Entries taken from a collection |
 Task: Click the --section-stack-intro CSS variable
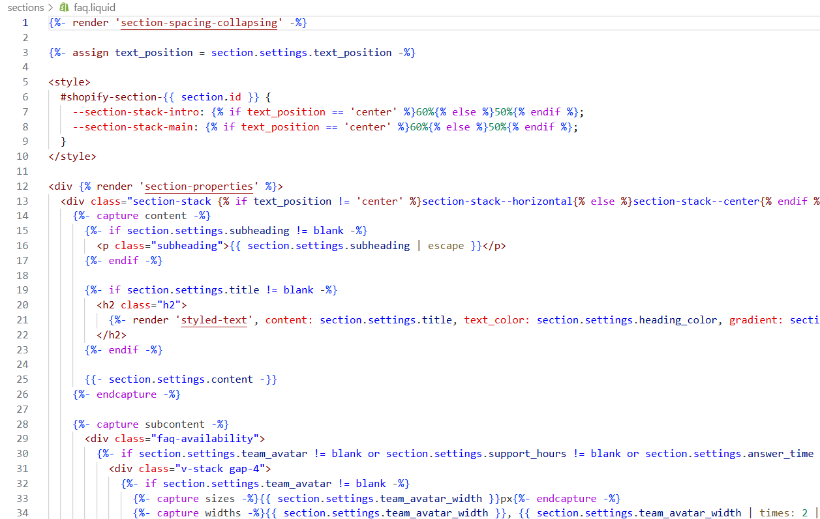click(133, 112)
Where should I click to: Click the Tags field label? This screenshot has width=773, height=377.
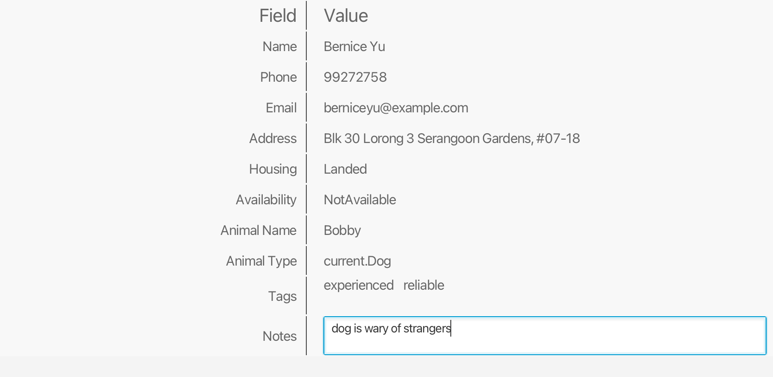[282, 296]
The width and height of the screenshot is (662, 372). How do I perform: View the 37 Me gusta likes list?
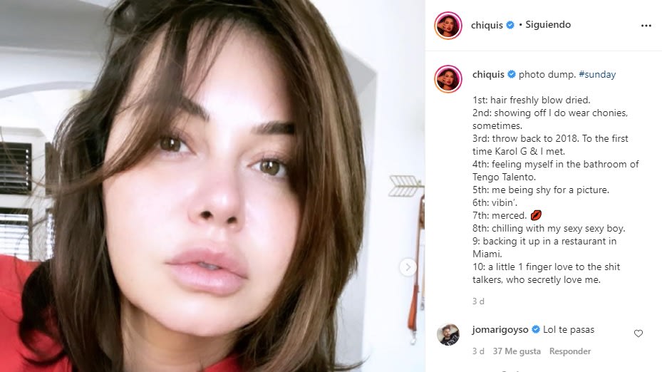click(517, 351)
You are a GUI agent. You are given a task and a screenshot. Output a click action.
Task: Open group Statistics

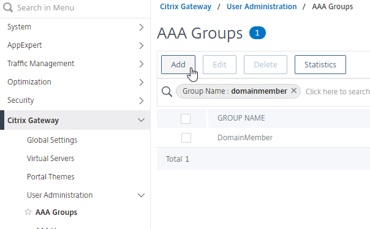click(x=320, y=65)
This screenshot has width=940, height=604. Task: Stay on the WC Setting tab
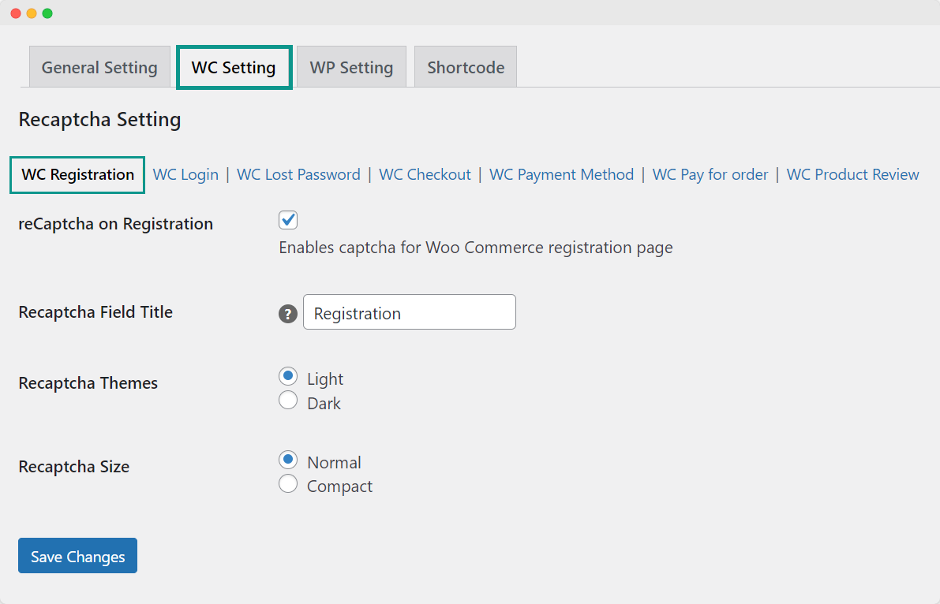point(234,67)
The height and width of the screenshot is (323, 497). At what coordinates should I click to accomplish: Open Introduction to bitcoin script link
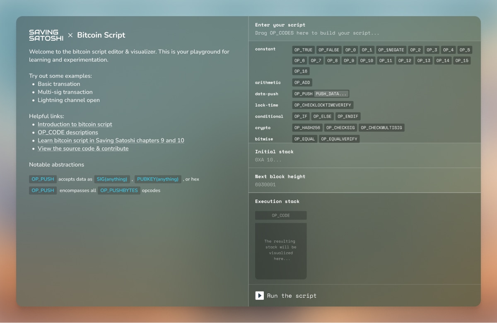75,124
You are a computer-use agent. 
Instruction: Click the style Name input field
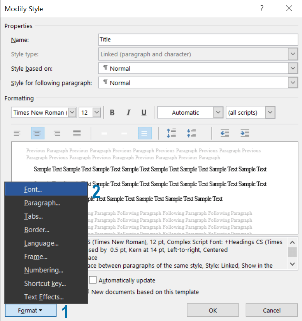[198, 39]
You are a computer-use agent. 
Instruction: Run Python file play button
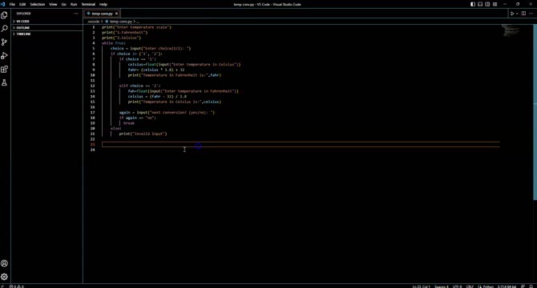[512, 14]
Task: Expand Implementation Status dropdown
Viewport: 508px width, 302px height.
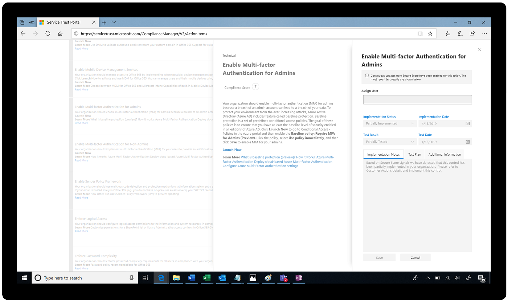Action: 412,124
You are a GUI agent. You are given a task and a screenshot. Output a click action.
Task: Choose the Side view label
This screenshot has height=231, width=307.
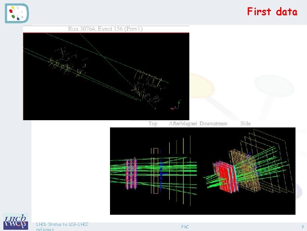pyautogui.click(x=246, y=124)
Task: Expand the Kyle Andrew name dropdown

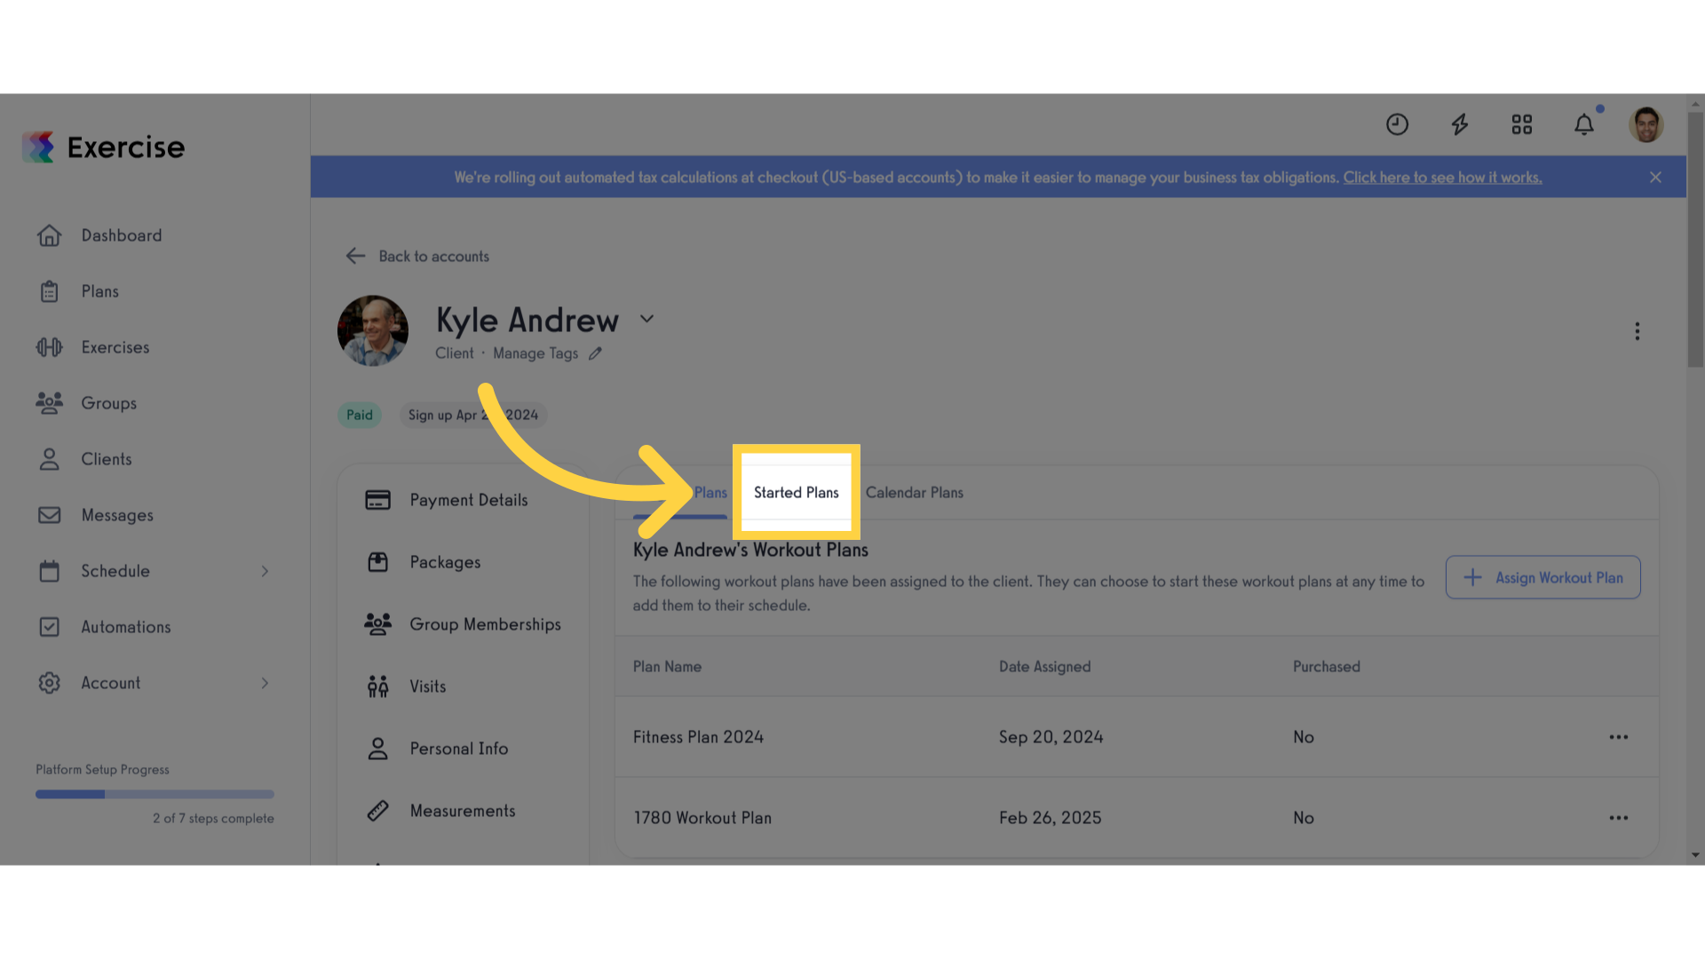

What the exercise asks | Repeat every entry above word for word, and include no pictures.

Response for this exercise |
 Task: Click the --section-stack-intro CSS variable
click(133, 112)
Where should I click to: Click the Tags field label? This screenshot has width=773, height=377.
[282, 296]
The width and height of the screenshot is (662, 372). How do I perform: View the 37 Me gusta likes list?
click(517, 351)
You are a GUI agent. You are given a task and a screenshot. Output a click action.
Task: Open group Statistics

click(x=320, y=65)
This screenshot has width=940, height=604. Task: Stay on the WC Setting tab
point(234,67)
The height and width of the screenshot is (323, 497). At what coordinates should I click to accomplish: Open Introduction to bitcoin script link
75,124
You are a computer-use agent. 
Instruction: Click the style Name input field
[198, 39]
You are a computer-use agent. 
Instruction: Run Python file play button
[512, 14]
Task: Expand Implementation Status dropdown
Viewport: 508px width, 302px height.
Action: 412,124
You are a GUI agent. You are given a task and a screenshot. Output a click action.
Task: Choose the Side view label
This screenshot has height=231, width=307.
pyautogui.click(x=246, y=124)
Task: Expand the Kyle Andrew name dropdown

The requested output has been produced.